## WORK ITEM:
Once the line containing "Best Cars Under" is found in the entries below, reproduce it and every line after it, stopping at and including the line containing "Brahms (105, 1942)"; reproduce nothing else, and keep each line exact.

+++

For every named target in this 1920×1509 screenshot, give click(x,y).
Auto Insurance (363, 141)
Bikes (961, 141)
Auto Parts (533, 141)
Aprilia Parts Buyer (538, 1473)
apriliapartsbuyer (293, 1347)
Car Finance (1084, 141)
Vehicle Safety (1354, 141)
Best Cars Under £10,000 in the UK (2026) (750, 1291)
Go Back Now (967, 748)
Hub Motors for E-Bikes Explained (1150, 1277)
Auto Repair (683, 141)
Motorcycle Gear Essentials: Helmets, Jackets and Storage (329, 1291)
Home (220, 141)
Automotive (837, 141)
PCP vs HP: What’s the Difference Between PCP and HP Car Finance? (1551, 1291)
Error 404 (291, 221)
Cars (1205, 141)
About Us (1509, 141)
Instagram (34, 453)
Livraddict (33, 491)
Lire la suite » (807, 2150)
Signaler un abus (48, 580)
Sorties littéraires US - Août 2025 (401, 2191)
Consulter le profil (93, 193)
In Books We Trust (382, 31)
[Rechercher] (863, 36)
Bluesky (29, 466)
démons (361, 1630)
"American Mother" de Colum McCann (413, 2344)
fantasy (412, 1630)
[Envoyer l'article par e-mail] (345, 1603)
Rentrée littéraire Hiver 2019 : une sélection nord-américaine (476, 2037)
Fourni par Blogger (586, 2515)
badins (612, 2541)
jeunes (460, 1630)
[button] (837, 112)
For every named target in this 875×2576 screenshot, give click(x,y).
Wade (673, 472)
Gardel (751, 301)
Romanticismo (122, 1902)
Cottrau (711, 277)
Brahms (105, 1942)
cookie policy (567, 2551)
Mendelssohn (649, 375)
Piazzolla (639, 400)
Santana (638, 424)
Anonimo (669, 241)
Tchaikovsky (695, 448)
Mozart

+++

## SOLUTION TO THE PROBLEM:
Best Cars Under £10,000 in the UK (2026) (750, 1291)
Go Back Now (967, 748)
Hub Motors for E-Bikes Explained (1150, 1277)
Auto Repair (683, 141)
Motorcycle Gear Essentials: Helmets, Jackets and Storage (329, 1291)
Home (220, 141)
Automotive (837, 141)
PCP vs HP: What’s the Difference Between PCP and HP Car Finance? (1551, 1291)
Error 404 (291, 221)
Cars (1205, 141)
About Us (1509, 141)
Instagram (34, 453)
Livraddict (33, 491)
Lire la suite » (807, 2150)
Signaler un abus (48, 580)
Sorties littéraires US - Août 2025 (401, 2191)
Consulter le profil (93, 193)
In Books We Trust (382, 31)
[Rechercher] (863, 36)
Bluesky (29, 466)
démons (361, 1630)
"American Mother" de Colum McCann (413, 2344)
fantasy (412, 1630)
[Envoyer l'article par e-mail] (345, 1603)
Rentrée littéraire Hiver 2019 : une sélection nord-américaine (476, 2037)
Fourni par Blogger (586, 2515)
badins (612, 2541)
jeunes (460, 1630)
[button] (837, 112)
For every named target in this 875×2576 screenshot, give click(x,y).
Wade (673, 472)
Gardel (751, 301)
Romanticismo (122, 1902)
Cottrau (711, 277)
Brahms (105, 1942)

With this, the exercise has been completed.